– А почему мы тогда ушли, не изъяли вещи и не арестовали старуху? – спросил Донченко.

Человеком он был хорошим, но опыта оперативной работы у него было еще меньше, чем у Саши.

– Потому что так у нас была бы одна связная, которая едва ли многое знает. И набор одежды с желтыми пуговицами. А теперь у нас есть опознавательный знак, по которому станем вязать офицерье в прифронтовой полосе пачками.

– Неплохо, – признал Тарновский. – Саша, напишешь ориентировку завтра?

– Завтра вы уже будете все делать без меня, – Саша приосанилась. – Я уезжаю на фронт.

– Нет, ну как тебе это удалось, – возмутился Тарновский. – Я, между прочим, тоже все время пишу рапорты о переводе.

– Ты здесь гораздо полезнее меня, – улыбнулась Саша. – Слишком ты хороший оперативник, на свою беду. А я вот надоела Бокию своей бестолковостью… А ты, – обратилась Саша к Донченко, – ты пишешь рапорты о переводе на фронт?

– Я не такой особенный, как вы двое, – ответил Донченко. – Работаю там, куда партия меня поставила. То есть я понимаю, все это очень героически, конечно – не отсиживаться в тылу, а рваться на передовую. Но сейчас никто не знает, где завтра пройдет линия фронта.

– Это верно, – сказал Тарновский и достал из кармана пижонской кожанки жестянку из-под зубного порошка. – Будете?

Саша отрицательно качнула головой. Кокаин она пробовала лишь однажды и потом неделю мучилась носовыми кровотечениями, а удовольствия не получила никакого.

– Стыдно, товарищ, – сказал Донченко Тарновскому.

– Не злись, – ответил Тарновский. – Мы – топливо революции, а топливу положено сгорать.

– Мы, – укоризненно ответил Донченко, – воплощаем то будущее, за которое сражаемся.
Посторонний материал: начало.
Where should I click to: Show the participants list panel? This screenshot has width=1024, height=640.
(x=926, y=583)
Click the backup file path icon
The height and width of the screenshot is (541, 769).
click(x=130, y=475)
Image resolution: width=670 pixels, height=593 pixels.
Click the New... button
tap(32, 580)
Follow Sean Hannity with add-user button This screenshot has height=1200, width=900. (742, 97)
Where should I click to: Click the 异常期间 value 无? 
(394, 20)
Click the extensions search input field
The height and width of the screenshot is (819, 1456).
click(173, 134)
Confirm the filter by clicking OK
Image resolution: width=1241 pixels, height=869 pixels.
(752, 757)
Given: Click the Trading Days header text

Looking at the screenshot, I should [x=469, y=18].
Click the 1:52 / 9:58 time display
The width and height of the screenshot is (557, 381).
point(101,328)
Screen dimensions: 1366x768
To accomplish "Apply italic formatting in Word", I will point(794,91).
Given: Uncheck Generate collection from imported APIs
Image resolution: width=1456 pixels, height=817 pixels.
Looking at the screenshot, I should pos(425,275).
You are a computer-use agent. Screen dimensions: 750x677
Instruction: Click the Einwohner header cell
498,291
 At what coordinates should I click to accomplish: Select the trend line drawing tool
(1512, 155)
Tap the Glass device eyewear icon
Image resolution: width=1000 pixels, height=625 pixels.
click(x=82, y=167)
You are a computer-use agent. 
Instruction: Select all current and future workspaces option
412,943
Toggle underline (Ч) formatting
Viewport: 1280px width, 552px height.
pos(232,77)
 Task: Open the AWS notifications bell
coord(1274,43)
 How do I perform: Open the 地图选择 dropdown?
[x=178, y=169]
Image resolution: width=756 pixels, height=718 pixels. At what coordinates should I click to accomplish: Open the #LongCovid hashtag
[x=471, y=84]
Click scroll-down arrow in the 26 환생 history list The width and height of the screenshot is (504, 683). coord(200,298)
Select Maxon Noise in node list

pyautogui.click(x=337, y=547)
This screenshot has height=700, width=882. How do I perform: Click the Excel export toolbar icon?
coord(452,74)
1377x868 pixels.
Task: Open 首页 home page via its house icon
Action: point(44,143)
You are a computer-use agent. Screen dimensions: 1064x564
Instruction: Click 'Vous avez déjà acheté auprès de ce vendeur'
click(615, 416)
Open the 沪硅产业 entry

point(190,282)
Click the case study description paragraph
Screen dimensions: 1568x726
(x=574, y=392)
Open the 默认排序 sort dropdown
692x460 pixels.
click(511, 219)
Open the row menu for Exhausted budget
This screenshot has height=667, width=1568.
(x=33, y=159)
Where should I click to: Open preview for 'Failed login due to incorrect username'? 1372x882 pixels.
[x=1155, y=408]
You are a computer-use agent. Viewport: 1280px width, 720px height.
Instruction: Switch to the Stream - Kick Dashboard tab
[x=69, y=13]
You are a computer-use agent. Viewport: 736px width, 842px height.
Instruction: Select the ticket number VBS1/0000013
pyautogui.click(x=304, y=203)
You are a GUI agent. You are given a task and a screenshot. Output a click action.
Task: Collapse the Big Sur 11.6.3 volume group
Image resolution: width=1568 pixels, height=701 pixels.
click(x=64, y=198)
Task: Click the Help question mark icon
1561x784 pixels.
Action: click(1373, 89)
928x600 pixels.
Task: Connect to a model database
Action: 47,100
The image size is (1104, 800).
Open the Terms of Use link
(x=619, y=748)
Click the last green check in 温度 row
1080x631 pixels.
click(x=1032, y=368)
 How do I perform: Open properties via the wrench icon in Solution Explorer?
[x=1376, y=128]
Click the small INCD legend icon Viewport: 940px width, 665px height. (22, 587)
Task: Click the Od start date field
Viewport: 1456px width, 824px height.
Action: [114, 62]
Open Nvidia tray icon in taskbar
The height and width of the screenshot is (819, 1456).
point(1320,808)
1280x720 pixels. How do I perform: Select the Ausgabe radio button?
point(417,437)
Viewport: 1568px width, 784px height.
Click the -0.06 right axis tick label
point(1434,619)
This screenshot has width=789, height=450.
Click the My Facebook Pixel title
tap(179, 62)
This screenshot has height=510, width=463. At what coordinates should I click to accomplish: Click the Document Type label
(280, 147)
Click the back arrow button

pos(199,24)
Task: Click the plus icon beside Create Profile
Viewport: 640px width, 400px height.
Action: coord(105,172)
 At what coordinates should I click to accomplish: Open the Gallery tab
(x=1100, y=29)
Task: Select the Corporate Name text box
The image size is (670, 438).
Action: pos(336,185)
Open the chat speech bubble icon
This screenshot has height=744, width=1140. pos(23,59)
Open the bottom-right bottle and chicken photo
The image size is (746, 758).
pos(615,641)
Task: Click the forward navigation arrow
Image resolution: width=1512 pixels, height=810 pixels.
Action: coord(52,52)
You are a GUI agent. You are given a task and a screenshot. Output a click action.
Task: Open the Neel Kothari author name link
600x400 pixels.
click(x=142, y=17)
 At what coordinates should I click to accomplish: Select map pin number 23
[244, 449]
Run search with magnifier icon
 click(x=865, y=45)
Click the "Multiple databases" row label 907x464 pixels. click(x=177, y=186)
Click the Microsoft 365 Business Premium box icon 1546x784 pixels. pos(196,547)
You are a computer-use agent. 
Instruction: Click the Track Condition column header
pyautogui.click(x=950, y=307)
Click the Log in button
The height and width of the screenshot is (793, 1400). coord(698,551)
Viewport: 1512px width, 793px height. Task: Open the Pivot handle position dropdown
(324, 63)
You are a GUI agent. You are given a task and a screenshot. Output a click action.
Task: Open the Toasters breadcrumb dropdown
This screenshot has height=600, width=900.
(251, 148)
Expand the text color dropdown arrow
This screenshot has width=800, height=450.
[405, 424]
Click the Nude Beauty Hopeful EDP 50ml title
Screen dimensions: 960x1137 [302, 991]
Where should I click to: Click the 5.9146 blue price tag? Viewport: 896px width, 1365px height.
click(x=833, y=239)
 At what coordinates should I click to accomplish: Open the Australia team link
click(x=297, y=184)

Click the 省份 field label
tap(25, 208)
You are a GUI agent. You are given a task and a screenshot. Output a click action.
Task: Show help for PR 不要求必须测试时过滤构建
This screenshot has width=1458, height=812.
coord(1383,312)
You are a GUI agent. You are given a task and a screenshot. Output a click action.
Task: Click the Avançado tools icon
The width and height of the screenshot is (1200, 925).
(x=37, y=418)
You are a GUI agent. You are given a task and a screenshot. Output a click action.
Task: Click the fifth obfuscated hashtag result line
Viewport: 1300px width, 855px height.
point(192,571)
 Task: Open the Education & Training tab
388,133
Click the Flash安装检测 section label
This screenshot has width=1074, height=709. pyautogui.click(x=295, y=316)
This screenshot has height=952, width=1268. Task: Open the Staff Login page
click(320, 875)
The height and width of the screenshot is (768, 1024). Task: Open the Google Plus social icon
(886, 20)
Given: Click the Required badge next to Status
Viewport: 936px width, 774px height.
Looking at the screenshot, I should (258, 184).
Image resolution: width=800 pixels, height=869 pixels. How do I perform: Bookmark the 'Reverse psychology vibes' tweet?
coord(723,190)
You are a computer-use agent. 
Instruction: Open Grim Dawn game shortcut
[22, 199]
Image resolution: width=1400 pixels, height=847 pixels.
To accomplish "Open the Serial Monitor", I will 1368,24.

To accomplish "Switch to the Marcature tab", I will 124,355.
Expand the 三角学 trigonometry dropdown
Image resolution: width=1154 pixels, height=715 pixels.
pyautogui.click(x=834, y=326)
Как бы тяжело ни было, мы должны пытаться стать частью этого будущего уже сейчас.

– Мне пора, тут моя квартира, – сказала Саша. Обняла обоих. От Тарновского пахло порохом и кожей его куртки. От Донченко – хорошим одеколоном. Видимо, и его революционный аскетизм имел все же некоторые пределы.

Глава 7

Полковой комиссар Александра Гинзбург

Октябрь 1918 года

– Что греха таить, белогвардейцев в Николаевске многие ждали. Думали, порядок наконец будет. Городской совет собрался, хотели власть в руки военных передавать. Был там один фронтовик, так он убеждал членов Совета попрятаться на время, говорил «офицерье нас перестреляет». Над ним посмеивались, контуженным называли за глаза. За что, говорят, офицерам стрелять нас, мы же власть не захватывали, нас народ попросил.

Саше достался билет в желтый вагон второго класса. Впрочем, общество стало бесклассовым и поезда тоже. Публика в купе набилась разношерстная: пара пожилых крестьян, интеллигентного вида барышня, солдат, вихрастый паренек и даже поп – без креста, но в рясе. Вниманием собравшихся владел паренек, увлеченно рассказывавший свою историю.


– Они вошли, красиво было так, оркестр играл. Народ собрался к собору, с иконами многие. Девки приоделись, как на гулянье. А офицеры пошли сразу к зданию Совета и выводят всех, кто внутри, на площадь. Мы даже испугаться толком не успели, думали, ну, для острастки это. Брат мой в Совет был избран недавно как раз, так он мне кивнул и говорит: “Не тушуйся, Васька, скоро увидимся”. “В аду увидитесь”, – пошутил офицер. Ни суда не было, ничего, даже проститься толком не дали. Погрузили их в телегу и свезли к оврагу. Выстрелы враздробь, а потом выезжает офицер и кричит: «Кто здесь родственники советских прислужников? Можете забирать их!»

– Ну ты брешешь, парень, – сказала сидевшая рядом с ним крестьянка. – Не может быть, чтоб вот так взяли и постреляли Совет. В Советы ведь уважаемых людей выбирают, тех, кому доверяет народ.